In this paper – the first of a series dedicated to the quantitative assessment of the market environment – we present a set of quantitative indicators dedicated to the “real-time” assessment of the economic cycle. We define two types of indicators. - The Macroeconomic Cycle Indices (MCI) are designed to assess the economic cycle, independently from GDP growth. - The Macroeconomic Dynamics Indices (MDI) are designed to assess the dynamics of the macroeconomic cycle (accelerating, decelerating, steady), independently from its level. Our indicators show significant ability to forecast GDP growth, and to detect transitions in the phases of the economic cycle (especially into recession periods).
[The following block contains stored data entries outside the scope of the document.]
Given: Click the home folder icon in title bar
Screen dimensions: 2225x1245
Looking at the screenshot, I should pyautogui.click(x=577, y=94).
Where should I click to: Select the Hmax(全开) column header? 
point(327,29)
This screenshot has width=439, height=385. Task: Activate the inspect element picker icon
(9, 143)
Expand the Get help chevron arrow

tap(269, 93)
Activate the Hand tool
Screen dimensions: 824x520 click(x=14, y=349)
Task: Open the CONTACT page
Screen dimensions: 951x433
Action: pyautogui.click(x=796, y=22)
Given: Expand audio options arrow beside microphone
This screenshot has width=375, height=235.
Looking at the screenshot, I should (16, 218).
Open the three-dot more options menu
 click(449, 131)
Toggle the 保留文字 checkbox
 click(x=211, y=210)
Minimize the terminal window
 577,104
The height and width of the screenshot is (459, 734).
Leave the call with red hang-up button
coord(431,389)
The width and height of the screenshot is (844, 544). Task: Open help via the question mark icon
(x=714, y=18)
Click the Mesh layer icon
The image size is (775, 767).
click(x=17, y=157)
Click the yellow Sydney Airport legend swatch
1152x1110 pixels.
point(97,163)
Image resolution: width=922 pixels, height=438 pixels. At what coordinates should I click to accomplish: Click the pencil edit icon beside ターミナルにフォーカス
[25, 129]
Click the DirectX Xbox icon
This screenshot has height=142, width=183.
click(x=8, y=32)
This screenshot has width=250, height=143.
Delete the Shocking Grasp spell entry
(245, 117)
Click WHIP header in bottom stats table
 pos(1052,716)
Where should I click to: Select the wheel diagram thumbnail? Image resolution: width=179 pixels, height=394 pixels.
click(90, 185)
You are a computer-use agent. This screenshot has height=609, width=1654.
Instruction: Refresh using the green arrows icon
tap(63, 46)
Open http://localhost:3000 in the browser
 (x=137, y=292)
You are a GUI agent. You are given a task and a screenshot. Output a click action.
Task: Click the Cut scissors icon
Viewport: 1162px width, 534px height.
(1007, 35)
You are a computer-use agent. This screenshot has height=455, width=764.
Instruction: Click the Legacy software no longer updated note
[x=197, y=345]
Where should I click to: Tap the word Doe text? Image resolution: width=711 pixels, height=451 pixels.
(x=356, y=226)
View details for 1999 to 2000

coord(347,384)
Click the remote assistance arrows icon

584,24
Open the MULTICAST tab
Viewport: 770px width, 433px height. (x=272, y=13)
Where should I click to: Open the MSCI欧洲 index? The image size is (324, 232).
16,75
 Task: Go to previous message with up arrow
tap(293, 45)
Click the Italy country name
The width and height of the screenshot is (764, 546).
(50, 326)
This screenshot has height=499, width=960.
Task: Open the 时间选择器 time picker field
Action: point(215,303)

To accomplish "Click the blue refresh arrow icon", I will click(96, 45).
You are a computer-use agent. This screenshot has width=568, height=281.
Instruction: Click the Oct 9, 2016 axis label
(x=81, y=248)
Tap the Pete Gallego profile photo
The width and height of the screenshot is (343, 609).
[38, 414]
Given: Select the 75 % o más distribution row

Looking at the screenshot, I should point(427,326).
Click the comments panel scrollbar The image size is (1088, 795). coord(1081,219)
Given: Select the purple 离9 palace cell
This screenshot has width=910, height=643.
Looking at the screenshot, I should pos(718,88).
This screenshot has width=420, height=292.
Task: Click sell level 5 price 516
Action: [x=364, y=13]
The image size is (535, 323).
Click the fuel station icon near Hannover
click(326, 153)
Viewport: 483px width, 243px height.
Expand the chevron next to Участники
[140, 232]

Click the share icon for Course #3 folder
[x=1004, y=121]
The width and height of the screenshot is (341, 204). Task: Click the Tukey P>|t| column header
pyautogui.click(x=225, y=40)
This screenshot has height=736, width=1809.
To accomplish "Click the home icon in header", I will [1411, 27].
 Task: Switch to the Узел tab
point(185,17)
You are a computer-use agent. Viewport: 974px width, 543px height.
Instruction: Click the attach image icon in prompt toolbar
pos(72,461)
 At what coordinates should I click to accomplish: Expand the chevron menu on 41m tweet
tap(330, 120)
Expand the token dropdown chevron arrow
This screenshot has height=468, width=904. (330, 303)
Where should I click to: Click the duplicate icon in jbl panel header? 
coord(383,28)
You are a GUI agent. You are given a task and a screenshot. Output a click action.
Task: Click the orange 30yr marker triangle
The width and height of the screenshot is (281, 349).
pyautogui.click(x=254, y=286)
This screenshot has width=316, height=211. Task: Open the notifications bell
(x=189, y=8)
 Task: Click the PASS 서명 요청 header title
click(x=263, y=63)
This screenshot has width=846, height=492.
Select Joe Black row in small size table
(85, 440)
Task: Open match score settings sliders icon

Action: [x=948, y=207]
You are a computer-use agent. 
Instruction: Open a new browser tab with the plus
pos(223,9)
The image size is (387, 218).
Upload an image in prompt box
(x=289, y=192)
Furthermore, they convey several advantages: - Their interpretation is straightforward, as their sign deliver an explicit information (positive vs. negative cycle, acceleration vs. deceleration), which is not the case of most competing indicators. - The combination of our indicators allows to identify the various phases of the economic cycle, and their transitions, especially the switch into “recession” phases or into “recovery” phases. - Our indicators are based on 8 clusters identified as being common to the main developed countries, allowing (i) to observe the evolution of the DNA of economic cycles, (ii) a homogeneous reading of the worldwide cycles, and (iii) simple aggregation. Through simple examples, we show the relevance of their application in the field of asset allocation.